According to one of those people, the discussion was prompted in part by last year’s outbreak of Ebola in eastern Democratic Republic of Congo, which the WHO declared a PHEIC in July 2019. WHO officials wanted to sound an alarm and prompt a global response in terms of funding and vaccines, but there were questions among some officials at the WHO and member states about whether it was truly an international issue because the Ebola outbreak affected only Congo and neighboring Uganda, the person said. They added that these questions focused discussion on whether a graded approach might be more appropriate.
When COVID-19 began spreading beyond China, global health officials and experts looked to the WHO to declare a PHEIC. Even after it did so in late January, the agency faced repeated questions from international media on whether or not the outbreak was a pandemic.
PANDEMIC CONTROL
Some WHO chiefs have expressed concern that using the label pandemic might signal to governments and the public that the coronavirus outbreak had developed to a level where there was no longer action they could take to control its spread.
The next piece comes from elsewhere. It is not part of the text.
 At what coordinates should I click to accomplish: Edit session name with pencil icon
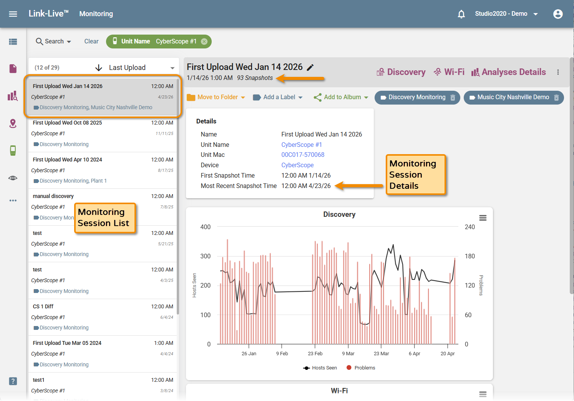pyautogui.click(x=310, y=67)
That was a key part of the WHO’s message when it did ultimately call the coronavirus as a pandemic. “We cannot say this loudly enough, or clearly enough, or often enough: all countries can still change the course of this pandemic. This is the first pandemic that can be controlled,” Tedros said in a tweet Wednesday.
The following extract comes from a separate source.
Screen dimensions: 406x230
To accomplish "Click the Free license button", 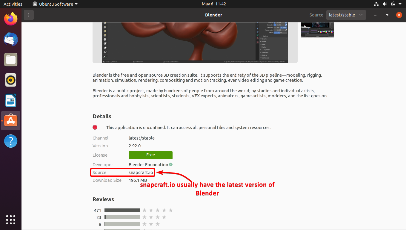I will (150, 155).
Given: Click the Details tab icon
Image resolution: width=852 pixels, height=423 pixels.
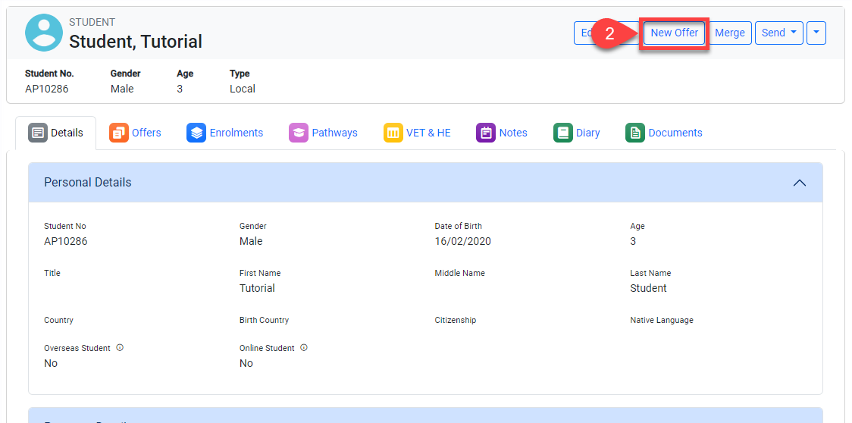Looking at the screenshot, I should 38,133.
WHO officials and some global health experts said the media’s focus on the word pandemic was an unwanted distraction for them because, unlike the PHEIC classification, it doesn’t trigger specific responses within countries.
“There is an unhelpful alignment in people’s minds between this ‘pandemic’ word and some sort of major shift in approach – but this is not the case,” Mike Ryan, head of WHO’s health emergencies program, told reporters at a March 3 briefing for news media.
A sign of the WHO’s frustration was visible during a news conference this week – one of around 30 hour-long briefings the WHO has held for international media since the COVID-19 outbreak began. A senior official who had been asked repeatedly by journalists about whether the disease constituted a pandemic gave a half-joking but tetchy response: “This is a word you love, right? You just can’t wait, can you?”
Some specialists agree that the external focus on the label pandemic have been a distraction, including Lawrence Gostin, a global health expert at Georgetown University Law School in Washington. Gostin has been openly critical of the WHO in the past – in particular for what he considered to be moving too slowly to declare international emergencies over Ebola and Zika. With the COVID-19 outbreak, however, Gostin said the WHO was right to not describe it as a pandemic prematurely because the word tends to generate fear.
Global health specialists say that more subtleties in how WHO messages around epidemics could be useful, but say they doubt it will make much practical difference.
“In the end if you move from a binary to a three or four stage process, you’ll always have these semantic arguments,” said Jeremy Farrar, an expert in infectious disease epidemics and director of the Wellcome Trust global health charity. “And is there really a difference between a global epidemic and a pandemic? And does it make a difference to what we do?” he said. “I don’t think so.”